WHAT NEEDS TO BE DONE → Report each line of the entries below that includes "will".

↓

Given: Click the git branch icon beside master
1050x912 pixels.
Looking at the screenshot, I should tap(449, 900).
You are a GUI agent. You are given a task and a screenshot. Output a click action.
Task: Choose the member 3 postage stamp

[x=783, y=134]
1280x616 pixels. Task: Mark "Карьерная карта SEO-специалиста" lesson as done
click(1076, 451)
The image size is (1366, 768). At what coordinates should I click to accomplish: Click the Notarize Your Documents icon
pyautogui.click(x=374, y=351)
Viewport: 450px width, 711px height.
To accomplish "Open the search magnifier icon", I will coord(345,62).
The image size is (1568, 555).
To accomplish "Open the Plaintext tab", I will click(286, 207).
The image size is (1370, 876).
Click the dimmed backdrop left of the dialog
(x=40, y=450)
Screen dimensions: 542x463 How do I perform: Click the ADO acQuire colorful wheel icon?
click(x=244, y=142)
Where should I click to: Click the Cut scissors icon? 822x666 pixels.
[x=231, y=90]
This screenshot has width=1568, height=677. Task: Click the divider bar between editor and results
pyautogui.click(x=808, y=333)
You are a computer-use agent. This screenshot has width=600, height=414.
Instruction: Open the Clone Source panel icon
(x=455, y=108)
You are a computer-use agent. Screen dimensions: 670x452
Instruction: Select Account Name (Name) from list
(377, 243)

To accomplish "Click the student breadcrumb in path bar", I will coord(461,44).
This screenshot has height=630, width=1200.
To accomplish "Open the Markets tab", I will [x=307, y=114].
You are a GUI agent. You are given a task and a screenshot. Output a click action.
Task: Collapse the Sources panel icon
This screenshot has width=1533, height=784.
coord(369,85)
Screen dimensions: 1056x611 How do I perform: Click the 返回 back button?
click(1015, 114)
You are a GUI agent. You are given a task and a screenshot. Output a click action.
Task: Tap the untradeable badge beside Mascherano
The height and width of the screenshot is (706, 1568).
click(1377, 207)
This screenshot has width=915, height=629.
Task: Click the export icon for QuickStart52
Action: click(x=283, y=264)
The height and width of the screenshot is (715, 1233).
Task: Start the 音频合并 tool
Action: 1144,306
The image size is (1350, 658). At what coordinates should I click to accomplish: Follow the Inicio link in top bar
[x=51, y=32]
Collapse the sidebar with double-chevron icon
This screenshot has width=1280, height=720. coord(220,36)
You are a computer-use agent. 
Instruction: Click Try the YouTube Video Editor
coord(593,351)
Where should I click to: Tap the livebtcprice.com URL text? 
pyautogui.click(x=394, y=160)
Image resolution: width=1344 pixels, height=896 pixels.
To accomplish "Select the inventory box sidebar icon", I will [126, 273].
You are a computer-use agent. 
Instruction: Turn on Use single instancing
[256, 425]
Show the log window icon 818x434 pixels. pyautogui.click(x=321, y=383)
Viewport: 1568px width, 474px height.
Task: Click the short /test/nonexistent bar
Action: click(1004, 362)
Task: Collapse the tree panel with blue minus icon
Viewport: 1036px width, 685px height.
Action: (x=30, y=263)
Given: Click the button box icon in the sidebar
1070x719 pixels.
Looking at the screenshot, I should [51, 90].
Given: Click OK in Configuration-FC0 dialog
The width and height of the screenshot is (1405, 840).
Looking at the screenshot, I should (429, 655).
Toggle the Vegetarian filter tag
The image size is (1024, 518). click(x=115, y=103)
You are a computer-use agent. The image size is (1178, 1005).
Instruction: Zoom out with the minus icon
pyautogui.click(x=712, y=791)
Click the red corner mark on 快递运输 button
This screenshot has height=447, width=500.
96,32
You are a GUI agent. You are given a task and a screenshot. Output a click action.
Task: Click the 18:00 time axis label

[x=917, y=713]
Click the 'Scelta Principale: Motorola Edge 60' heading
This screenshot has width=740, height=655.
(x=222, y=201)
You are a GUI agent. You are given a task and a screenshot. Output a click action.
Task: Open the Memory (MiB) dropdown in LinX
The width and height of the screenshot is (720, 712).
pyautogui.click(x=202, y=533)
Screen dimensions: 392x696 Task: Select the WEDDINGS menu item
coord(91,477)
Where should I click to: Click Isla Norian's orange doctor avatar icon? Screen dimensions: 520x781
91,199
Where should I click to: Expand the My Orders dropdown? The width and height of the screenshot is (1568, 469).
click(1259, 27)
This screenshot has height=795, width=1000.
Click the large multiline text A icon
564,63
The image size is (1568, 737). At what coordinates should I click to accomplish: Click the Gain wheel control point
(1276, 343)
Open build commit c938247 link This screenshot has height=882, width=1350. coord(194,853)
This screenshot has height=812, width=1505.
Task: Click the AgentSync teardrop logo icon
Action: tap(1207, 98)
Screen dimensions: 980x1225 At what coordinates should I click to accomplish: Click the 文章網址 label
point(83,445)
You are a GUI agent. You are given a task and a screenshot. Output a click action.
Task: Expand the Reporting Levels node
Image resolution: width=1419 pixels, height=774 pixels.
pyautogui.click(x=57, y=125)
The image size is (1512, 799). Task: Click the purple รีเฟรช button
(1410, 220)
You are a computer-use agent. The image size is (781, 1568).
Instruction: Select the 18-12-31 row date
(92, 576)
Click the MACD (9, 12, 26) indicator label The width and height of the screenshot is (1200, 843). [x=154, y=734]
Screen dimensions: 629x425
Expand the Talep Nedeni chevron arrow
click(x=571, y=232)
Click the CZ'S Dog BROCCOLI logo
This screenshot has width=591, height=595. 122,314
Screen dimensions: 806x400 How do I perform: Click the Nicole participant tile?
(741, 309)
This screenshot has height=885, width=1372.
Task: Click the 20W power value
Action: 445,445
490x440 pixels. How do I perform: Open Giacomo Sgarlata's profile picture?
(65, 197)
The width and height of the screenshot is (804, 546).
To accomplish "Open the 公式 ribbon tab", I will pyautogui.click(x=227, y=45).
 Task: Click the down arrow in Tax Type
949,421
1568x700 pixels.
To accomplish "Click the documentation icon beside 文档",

↑

RESPONSE BOX →
To accomplish "Open the search magnifier icon", I will coord(345,62).
To accomplish "Open the Plaintext tab", I will click(286, 207).
To accomplish "Click the student breadcrumb in path bar", I will coord(461,44).
To accomplish "Open the Markets tab", I will [x=307, y=114].
To accomplish "Select the inventory box sidebar icon", I will [126, 273].
To accomplish "Open the 公式 ribbon tab", I will pyautogui.click(x=227, y=45).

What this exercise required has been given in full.